Fig. 2: Role of copper binding in CDK1 activation and G2/M progression.

a Intersection analysis of copper-binding proteins (CBPs) from G2-stage HepG2 cells and G2/M progression regulatory proteins compiled from the AmiGO database. Lysates from the cytoplasm or nuclei of HepG2 cells synchronized to the G2 phase were examined using mass spectrometry (MS) after copper-bead pulldown. b The filtered results are charted for copper-beads enriched proteins. c Pulldown assay to verify copper binding to CDK1 within the nuclear and cytoplasmic compartments of HepG2 cells. d In vitro pulldown assay to assess the copper-binding affinity of purified GST-CDK1, using GST-ATOX1 and GST as positive or negative controls, respectively. e Pulldown assay gauging copper binding to GST-CDK1 wild-type (WT) or its copper-binding deficient mutants. f ICP-OES-quantified copper-binding capacities of 10 μg purified recombinant CDK1^WT and CDK1^CBM proteins. (P-values indicated on top). g, h Examination of the effects of copper-binding deficiencies of CDK1 on cell cycle progression using flow cytometry and FUCCI assay after transfecting cells with CDK1 ^WT or CDK1^CBM expression plasmids.

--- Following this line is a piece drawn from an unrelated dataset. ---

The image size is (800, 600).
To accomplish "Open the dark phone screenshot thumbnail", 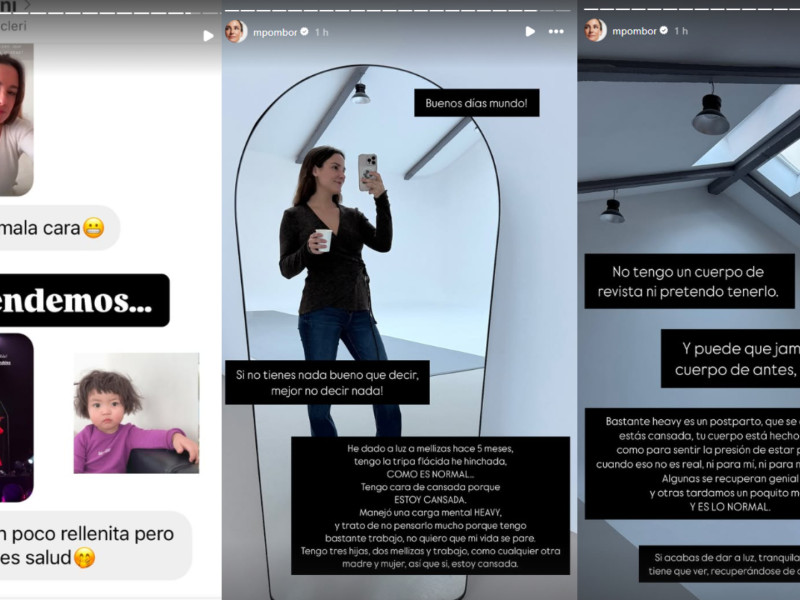I will tap(16, 417).
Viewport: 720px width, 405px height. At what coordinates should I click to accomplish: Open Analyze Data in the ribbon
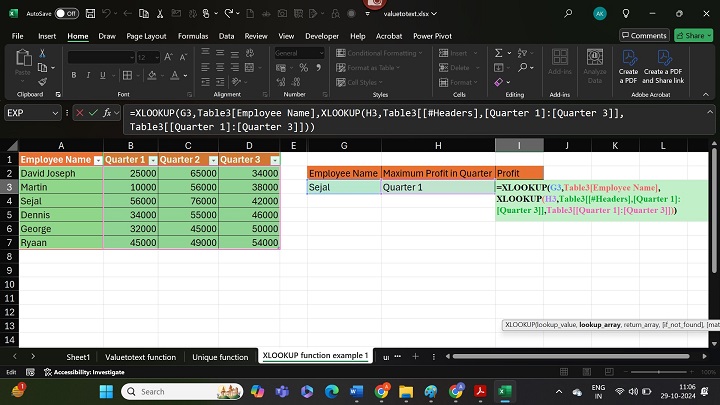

The cells were synchronized to the S phase and then treated with 20 μM copper in the CBM groups, followed by flow cytometric analysis (g) or FUCCI-based assays (h). The same treatment condition was used hereafter, if not specifically noted. Scale bars represent 50 μm. i Analysis of H1.4 and p53 phosphorylation in cells with inducible CDK1 knockdown and transfected by HA-CDK1^WT or HA-CDK1^CBM. j Molecular modeling analysis of CDK1 protein structures to visualize the differences in conformation between WT and CBM mutants. k IP assay to examine interactions of transfected CDK1 WT or CBM mutant with endogenous CCNB1. In (f), unpaired two-tailed Student’s t-test was used for statistical analysis. In (f, g), data are representative of three biologically independent experiments. Source data are provided as a Source Data file.